Seychellen Deutsche Fregatte stoppt mutmaßliche Piraten

Die deutsche Marine hat vor den Seychellen mutmaßliche Piraten geschnappt und zwei ihrer Boote versenkt. Die Soldaten hatten mehrere verdächtige Schiffe entdeckt und beobachtet, wie eine Waffe und andere Gegenstände ins Wasser geworfen wurden. Die Bootsinsassen mussten sie dennoch ziehen lassen.

Die deutsche Fregatte "Bremen" hat vor den ostafrikanischen Seychellen mutmaßliche Piraten gestoppt. Wie das Bundesverteidigungsministerium am Mittwoch mitteilte, entdeckte ein Bordhubschrauber am Dienstagmorgen drei verdächtige Boote mit elf Menschen an Bord. Die Piloten beobachteten demnach, wie die Insassen eine Handfeuerwaffe und andere Gegenstände ins Wasser warfen. Bei der Durchsuchung der Boote seien keine Waffen, aber zehn Fässer mit Kraftstoff gefunden worden. "Dies deutet auf beabsichtigte Piraterie hin", hieß es in einer Mitteilung der Bundeswehr. Auf Anweisung der EU-Mission Atalanta, an der die deutsche Marine beteiligt ist, wurden alle elf mutmaßlichen Piraten auf das größte ihrer Boote gebracht. Sie durften ihre Fahrt fortsetzen. Sie seien schließlich nicht auf frischer Tat ertappt worden, erklärte das Einsatzführungskommando der Bundeswehr in Potsdam. Die zwei kleineren Boote wurden von der Fregatte "Bremen" versenkt.

Die Bundeswehr beteiligt sich derzeit mit etwa 450 Soldaten sowie den beiden Fregatten "Bremen" und "Karlsruhe" an der Anti-Piraten-Mission "Atalanta" am Horn von Afrika. Erst vor vier Monaten hatte der Bundestag das Einsatzgebiet der Deutschen Marine bis zu den Seychellen ausgeweitet.

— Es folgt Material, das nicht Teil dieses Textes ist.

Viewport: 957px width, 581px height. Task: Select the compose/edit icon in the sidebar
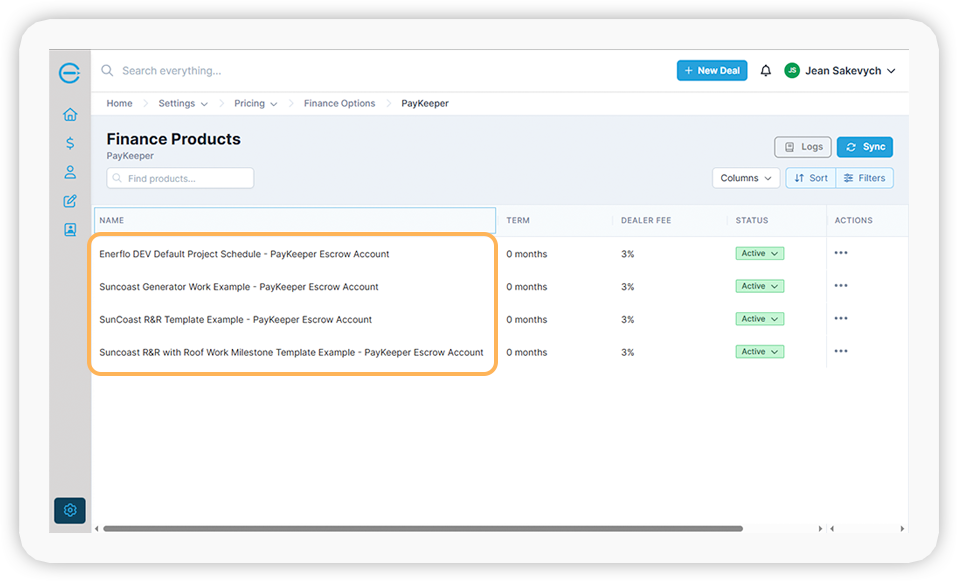69,200
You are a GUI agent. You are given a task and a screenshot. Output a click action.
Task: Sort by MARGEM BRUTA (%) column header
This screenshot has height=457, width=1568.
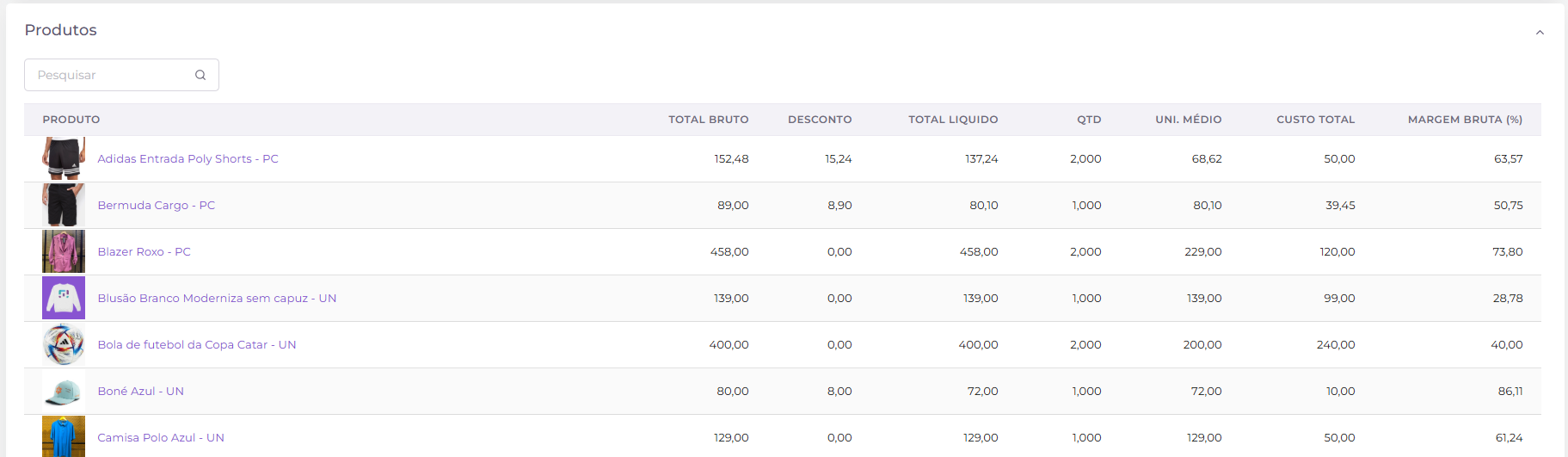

Nach Ansicht des somalischen Polizeichefs Abdi Hassan Awaleh sind die Ergebnisse der EU-Mission bislang aber dürftig. "Es gibt keine Fortschritte", sagte er am Rande einer internationalen Polizeitagung in Singapur. "Die Piraten kommen vom Land." Dort habe das Militär aber keine Chance, "weil es im Land kein Recht und keine Ordnung gibt". Jean-Michel Louboutin von Interpol sagte: "Der Kampf gegen die Piraten auf See ist nur die Spitze eines Eisbergs."